I will write about this more as I think through things for our next study.

Monday, January 3, 2011

A Growing Divide

It wasn't too long ago that the Evangelical Movement was seen as a monolithic group - moving in lockstep on every doctrine and issue. Liberals & Fundamentalists beware, the Evangelicals were rising up. The Evangelicals were seen as a powerhouse because they were seen as unified and they could deliver large votes or sentiment in a single direction for or against an issue.

But the lines of fracture are being felt more and more. One of the very first lines centered around the Emergent/Emerging Church. To simplify the issues way more than called for, but it is a good generalization anyway, the E___ Church wanted to adopt more leftist social issues while maintaining an Evangelical perspective on spiritual matters.

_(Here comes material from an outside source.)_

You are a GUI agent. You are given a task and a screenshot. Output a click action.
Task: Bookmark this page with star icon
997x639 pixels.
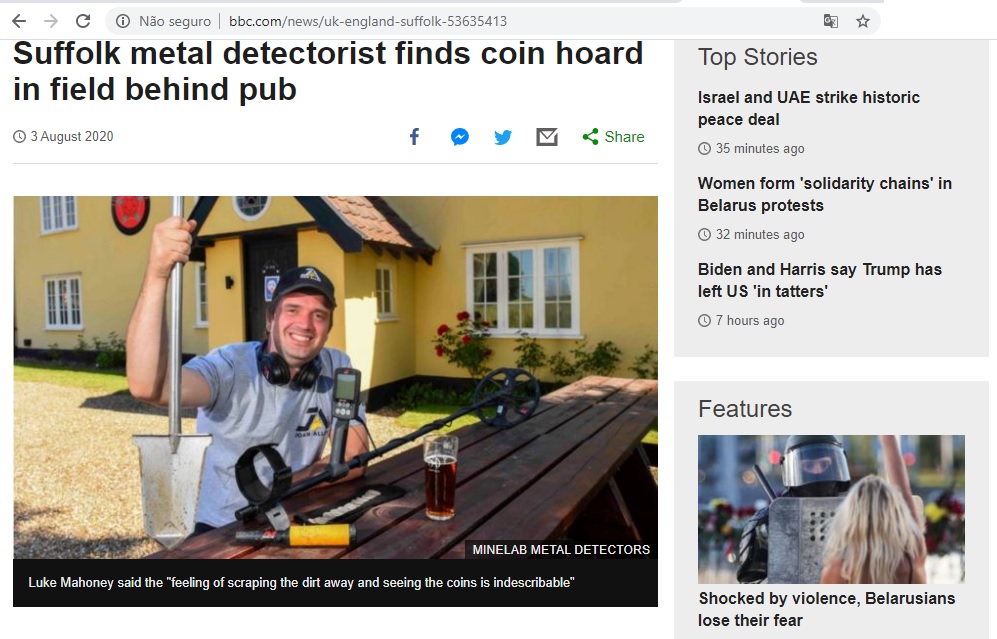point(863,21)
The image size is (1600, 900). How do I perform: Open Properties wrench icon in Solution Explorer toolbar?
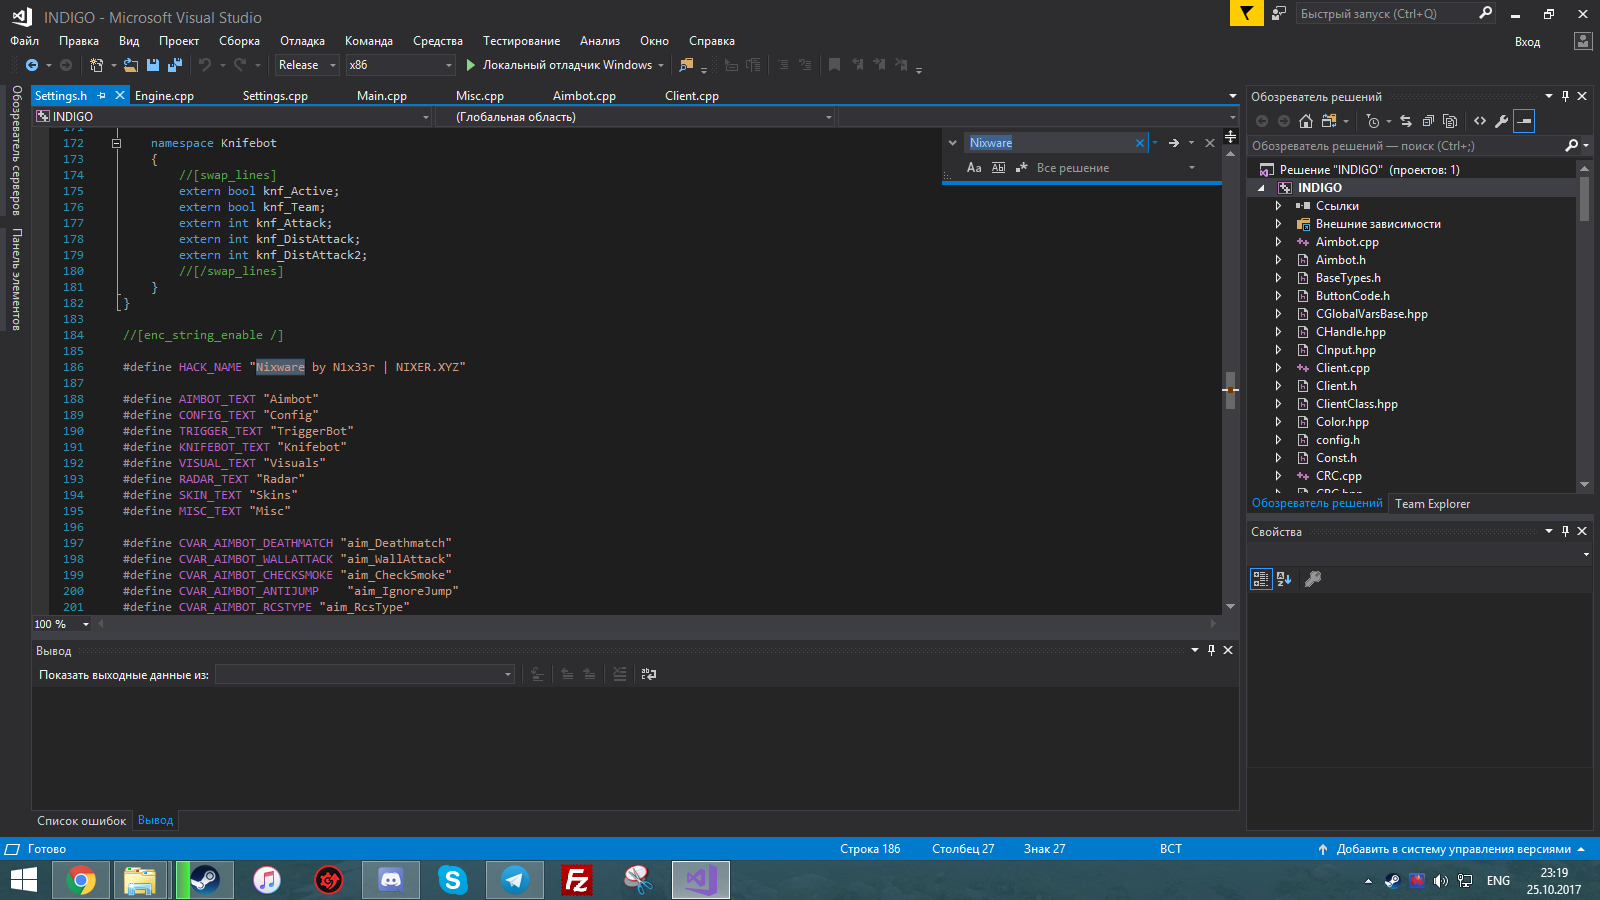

The biggest of these social issues has to do with the Green Movement (not the political party, the "care of the world").

Today, the NY Times published a story about the divisions among the Evangelicals over this issue. Some Evangelicals are upset and worried over the "capitulation" of other Evangelicals to this movement. An article simply would not be about Evangelicals if the term "false religion" were not included - and this is no exception. They are worried that some Evangelicals have jumped on the "green bandwagon" without really understanding the issues (or dangers) - they simply liked being associated with "friendly-to-the-earth" issues.

I fear that the various sides of this (and other politically left) issues will not resolve their differences and will eventually disrupt Churches and denominations. The resulting chasms will certainly end the monolithic-ness of the Evangelical Movement.

(There have been some fractures in the Environmental Movement as well. This is one result.)